Read Black Dawn: The Morganville Vampires Online
Authors: Rachel Caine
Tags: #Horror, #Juvenile Fiction, #Horror & Ghost Stories, #Fiction
“And what about you?” Claire asked.
“I will be in the center of the first floor, main control room at the far east end of the building. I will be there to disable the start-up panels and program the system to reverse the flow of the pipes. That process is going to take the longest.”
Shane raised his hand. “Uh, question?”
“Yes?”
“You didn’t design this plant, did you? It’s not made out of—I don’t know, cow entrails and flywheels or anything?”
Myrnin gave him a cool, blank look and said, “In fact this was built by an engineering firm from Houston, I believe. In the 1950s. There is a sad lack of entrails, cow or otherwise. Are you finished?”
“Suppose so.” Shane shrugged. “Hey, is it okay if I wear the flamethrower this time?”
“Can anybody stop you?” Myrnin asked. “By all means.”
Shane grinned and put the straps on, lifting the contraption onto his back and checking the ignition flame to be sure it turned on. “Good to go.”

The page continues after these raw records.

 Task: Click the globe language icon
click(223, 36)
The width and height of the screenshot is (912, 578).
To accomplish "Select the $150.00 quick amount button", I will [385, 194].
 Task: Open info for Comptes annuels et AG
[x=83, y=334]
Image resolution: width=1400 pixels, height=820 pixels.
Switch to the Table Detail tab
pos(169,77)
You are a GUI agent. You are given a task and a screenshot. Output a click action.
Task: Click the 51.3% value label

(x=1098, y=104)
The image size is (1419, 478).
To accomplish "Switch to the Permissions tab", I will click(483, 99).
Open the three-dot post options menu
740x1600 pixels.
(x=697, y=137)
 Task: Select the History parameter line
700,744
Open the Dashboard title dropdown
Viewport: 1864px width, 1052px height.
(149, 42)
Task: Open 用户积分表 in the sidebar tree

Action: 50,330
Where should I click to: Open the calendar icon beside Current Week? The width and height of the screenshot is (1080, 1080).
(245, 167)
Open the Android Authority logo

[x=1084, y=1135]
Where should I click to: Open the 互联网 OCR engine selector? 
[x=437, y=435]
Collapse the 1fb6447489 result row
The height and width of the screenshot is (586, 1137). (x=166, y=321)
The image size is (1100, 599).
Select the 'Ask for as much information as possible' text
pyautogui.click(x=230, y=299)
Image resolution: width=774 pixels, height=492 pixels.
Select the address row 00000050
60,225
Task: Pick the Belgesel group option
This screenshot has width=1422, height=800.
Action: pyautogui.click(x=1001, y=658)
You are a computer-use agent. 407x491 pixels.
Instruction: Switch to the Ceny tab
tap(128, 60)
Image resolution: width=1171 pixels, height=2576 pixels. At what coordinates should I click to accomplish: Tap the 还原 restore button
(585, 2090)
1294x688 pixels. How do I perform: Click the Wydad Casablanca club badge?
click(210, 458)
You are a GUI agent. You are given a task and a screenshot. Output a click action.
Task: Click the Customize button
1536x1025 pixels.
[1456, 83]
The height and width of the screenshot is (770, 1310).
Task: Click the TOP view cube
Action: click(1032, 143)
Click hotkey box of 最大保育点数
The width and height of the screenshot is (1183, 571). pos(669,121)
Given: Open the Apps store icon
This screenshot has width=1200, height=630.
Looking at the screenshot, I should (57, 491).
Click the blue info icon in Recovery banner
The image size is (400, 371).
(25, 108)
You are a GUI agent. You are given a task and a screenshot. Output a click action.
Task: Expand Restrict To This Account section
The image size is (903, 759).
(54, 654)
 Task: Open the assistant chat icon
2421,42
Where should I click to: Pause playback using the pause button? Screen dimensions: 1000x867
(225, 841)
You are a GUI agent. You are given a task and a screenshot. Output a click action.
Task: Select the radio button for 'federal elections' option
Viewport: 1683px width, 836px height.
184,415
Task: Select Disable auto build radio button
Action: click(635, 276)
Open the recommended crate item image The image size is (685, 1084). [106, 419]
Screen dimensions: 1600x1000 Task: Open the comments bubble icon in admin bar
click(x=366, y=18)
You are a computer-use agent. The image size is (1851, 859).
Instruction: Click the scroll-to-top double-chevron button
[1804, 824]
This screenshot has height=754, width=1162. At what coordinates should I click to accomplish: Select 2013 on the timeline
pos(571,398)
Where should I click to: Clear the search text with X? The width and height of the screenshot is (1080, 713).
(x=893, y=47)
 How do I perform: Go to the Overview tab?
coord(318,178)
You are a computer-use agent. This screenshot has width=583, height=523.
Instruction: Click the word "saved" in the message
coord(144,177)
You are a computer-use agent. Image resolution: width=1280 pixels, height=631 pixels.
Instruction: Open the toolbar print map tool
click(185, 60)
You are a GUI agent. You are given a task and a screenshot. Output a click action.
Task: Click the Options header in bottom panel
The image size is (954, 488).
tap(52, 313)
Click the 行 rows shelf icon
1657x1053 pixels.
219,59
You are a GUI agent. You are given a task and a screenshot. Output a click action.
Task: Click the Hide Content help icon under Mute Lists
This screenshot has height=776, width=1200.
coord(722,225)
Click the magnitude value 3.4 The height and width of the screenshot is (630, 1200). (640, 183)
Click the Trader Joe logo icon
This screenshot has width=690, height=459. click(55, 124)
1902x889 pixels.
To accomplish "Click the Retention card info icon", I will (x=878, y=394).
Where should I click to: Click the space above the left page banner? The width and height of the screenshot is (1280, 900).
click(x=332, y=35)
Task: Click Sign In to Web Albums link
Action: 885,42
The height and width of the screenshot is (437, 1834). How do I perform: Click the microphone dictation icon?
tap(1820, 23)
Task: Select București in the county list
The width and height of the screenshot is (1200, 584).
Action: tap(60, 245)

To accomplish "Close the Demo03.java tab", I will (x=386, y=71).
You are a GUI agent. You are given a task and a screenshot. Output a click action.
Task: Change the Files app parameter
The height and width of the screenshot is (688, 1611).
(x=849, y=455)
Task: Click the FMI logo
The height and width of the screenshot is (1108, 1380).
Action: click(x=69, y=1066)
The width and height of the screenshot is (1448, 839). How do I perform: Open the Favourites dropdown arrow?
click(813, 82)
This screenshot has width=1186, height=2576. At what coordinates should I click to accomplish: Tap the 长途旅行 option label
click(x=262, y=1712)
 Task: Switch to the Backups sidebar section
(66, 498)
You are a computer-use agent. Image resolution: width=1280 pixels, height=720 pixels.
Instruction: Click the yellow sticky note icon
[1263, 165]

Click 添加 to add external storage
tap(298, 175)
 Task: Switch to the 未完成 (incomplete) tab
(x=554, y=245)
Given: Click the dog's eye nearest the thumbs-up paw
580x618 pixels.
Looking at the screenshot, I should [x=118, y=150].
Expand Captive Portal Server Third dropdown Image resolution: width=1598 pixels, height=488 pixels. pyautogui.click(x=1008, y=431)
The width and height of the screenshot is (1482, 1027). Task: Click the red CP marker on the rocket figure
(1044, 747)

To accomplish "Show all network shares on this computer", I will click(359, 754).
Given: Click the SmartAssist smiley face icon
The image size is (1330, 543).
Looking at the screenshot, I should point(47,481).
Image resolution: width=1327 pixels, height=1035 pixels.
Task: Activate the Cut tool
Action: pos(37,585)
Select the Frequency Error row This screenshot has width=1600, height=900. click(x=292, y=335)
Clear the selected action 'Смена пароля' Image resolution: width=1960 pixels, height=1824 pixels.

“Hold on,” Michael said, and pressed the accelerator. Shane
and Eve yelped and clung to their panic straps with both hands. Claire felt that they were hurtling through space blindly, and she fought an urge to yell at him to slow down because she couldn’t see, but he could, and then there was a shudder, the truck thumped hard, and he
did
hit the brakes to bring them to a skidding stop.
The sudden silence lasted only an instant before Myrnin bellowed, “Move,
now
!” and lunged with vampiric speed, throwing open the back doors. Shane scrambled out after him and swung Eve down just as Michael stepped out of the driver’s side and Claire got out on the passenger’s side. Michael locked up the doors from the electronic key fob and handed it to Eve.
“You hang on to the keys,” he said. “Insurance.”
She gave him a curious look, but at least it wasn’t angry anymore. Just … conflicted. Then the two of them ran after Myrnin, who had already disappeared inside.
Shane took Claire’s hand in his. The water treatment plant was a sprawling mass of concrete, pipes, and shadows, and nothing was moving.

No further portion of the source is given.